Friday, September 8, 2017

Weather

So Bay Area weather is essentially all it’s touted to be. But my favorite thing about the weather here isn’t the perennially cloudless, sunny days, or better yet, the transformative lack of humidity and mosquitos—it’s the evenings. Every evening, the weather magically gets cooler and crisper. It makes me want to breathe deep and wander long. It reminds me of that first thrill of fall on the east coast, when months of oppressively muggy, hot days finally give way to a brisk coolness that makes you want to open windows and slip on long sleeves. Nearly every night here is like that. Dave used to go on and on about how he loved as a child to open his bedroom windows and sleep to a cool breeze, and I have to admit there is something to that.

One of the strangest things here is the lack of rain over the summer. It rained and thunderstormed aplenty in Virginia: we got used to radar-tracking storms to see how long thunder claps would keep the kids up from their naps or sleeping at night; a small tornado uprooted one of our trees a few months before we moved; we checked the weather app every day to figure out how to dress, or whether to bring rain jackets to school. Plenty of times, I’d forget to check in the rush to get the kids out the door, then groan when it starts to pour and I’m not wearing my wellies or raincoat. I haven’t checked my weather app once since moving here. Our chalk drawings stay on the sidewalk for months. We leave toys out on the deck. It’s all rather bizarre.
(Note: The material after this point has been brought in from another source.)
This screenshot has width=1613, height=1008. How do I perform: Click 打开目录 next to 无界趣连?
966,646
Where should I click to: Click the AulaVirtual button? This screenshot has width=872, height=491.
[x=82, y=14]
The first novel I’m reading since the move is The Three-Body Problem by Cixin Liu, a strange amalgam of science fiction, Chinese history, theoretical mathematics and astrophysics, philosophical treatise, and epic quest. My favorite part of it (spoiler alert) is considering what life would be like if a planet existed in a stellar system with three suns. Because of the mathematically unpredictable movement of the three suns, at times the planet can be drawn into the orbit of one of the suns (at which time the planet has regular day-night cycles and mild weather), and at other times it cycles irregularly between them (resulting in completely unpredictable cycles where nights can last for weeks, and deadly temperature extremes). The planet can be far from all three suns (extremely cold conditions where it snows water, then dry ice, then the atmosphere sort of congeals), can be exposed to all three together (every living thing erupts into flames and the surface of the entire planet becomes a lake of lava), can be affected by the gravitational pull of all three suns in one line (all things and the atmosphere itself gets sucked up into a vortex and pulled to the closest sun), or can collide with some or all of the suns (splitting the planet in half and forming various rings that later collapse, destroying all life).
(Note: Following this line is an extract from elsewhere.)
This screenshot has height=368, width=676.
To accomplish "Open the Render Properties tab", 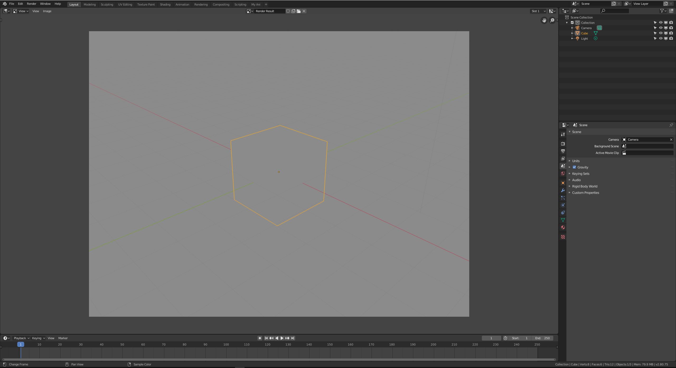I will pos(563,144).
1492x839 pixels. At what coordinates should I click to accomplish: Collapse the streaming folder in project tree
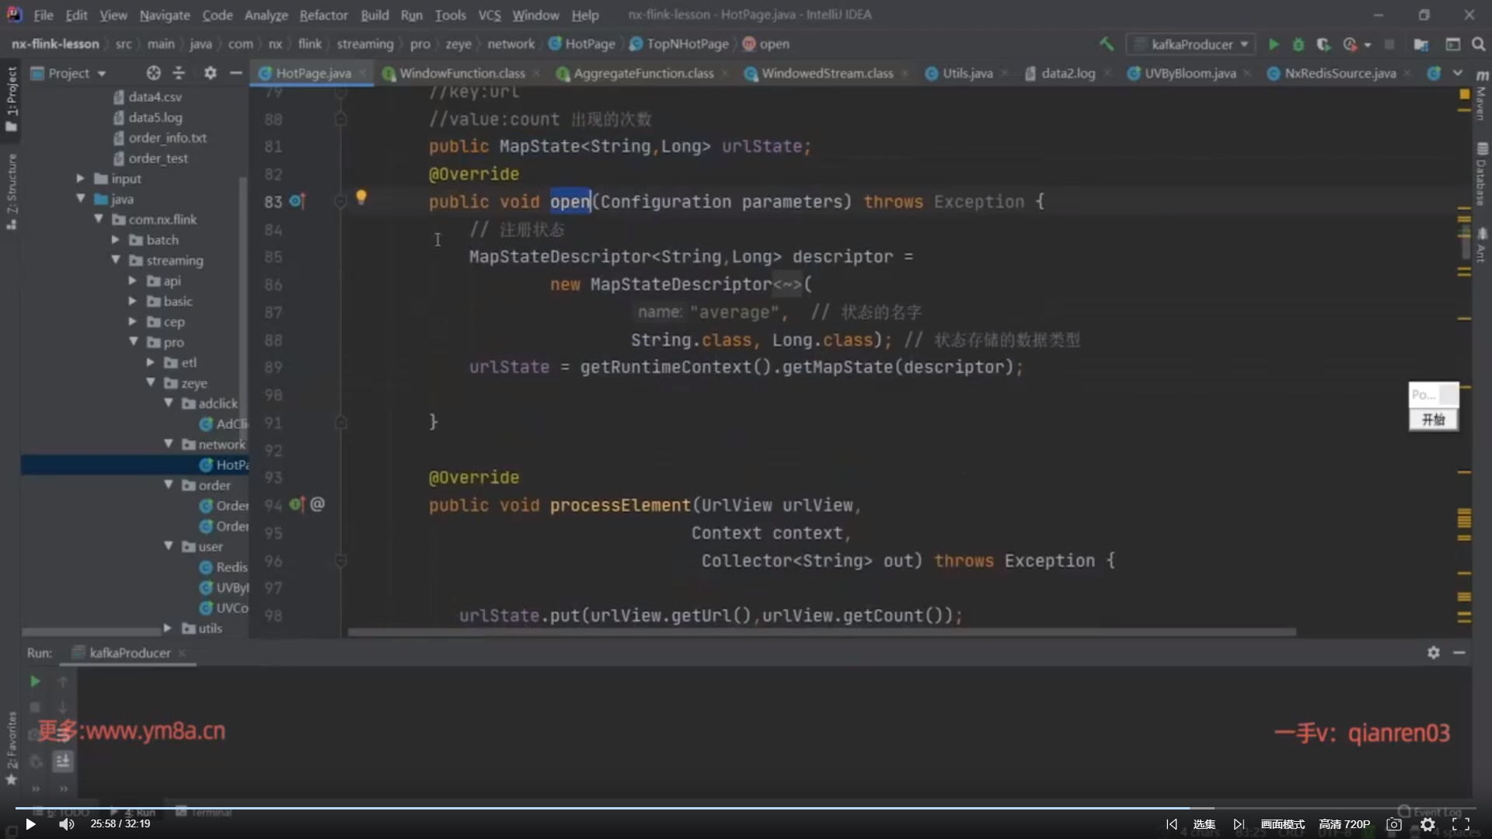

The inhabitants have no control over these events or how long various periods last, and the extreme weather often wipes out a civilization with millions of years passing before another develops. Civilizations devote their energies to trying to predict the motions of the suns, before realizing it is impossible and deciding to leave their world altogether.
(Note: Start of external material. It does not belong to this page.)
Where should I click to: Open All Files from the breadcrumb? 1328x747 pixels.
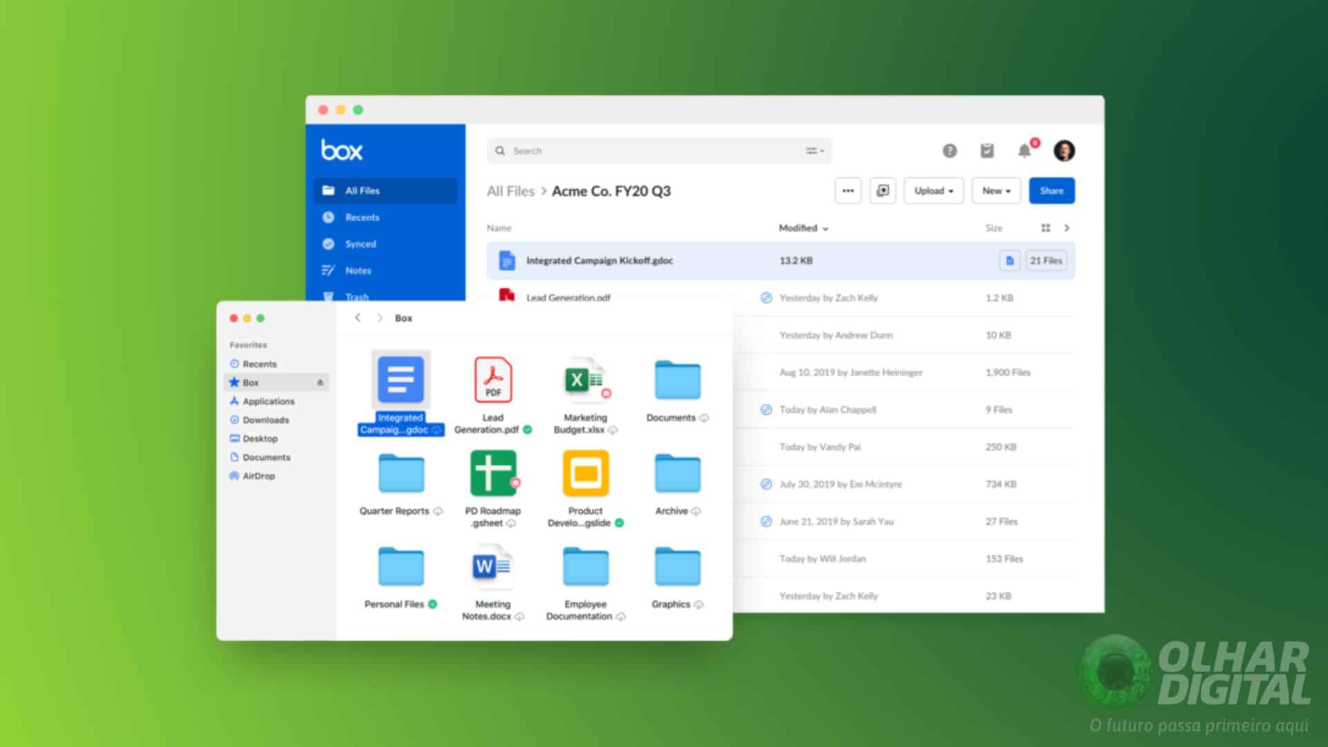coord(510,191)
I don’t understand the mechanics behind why the weather in the bay area is always so mild and dry—why there are rarely ever clouds during the day, or why the evenings are always perfectly cool—but it’s interesting to mull on how completely it is all out of our control. One day I am going to stop remarking on how nice the weather is here; it will just seem normal, much less the fact that, well, I don’t have to worry about suddenly erupting into flames when my planet gets too close to a few suns. But for now, I’m going to sit in the mystery of it all a little bit, that of all places in the entire universe and galaxy, I have landed upon a place where I can open my windows every night to a cool breeze.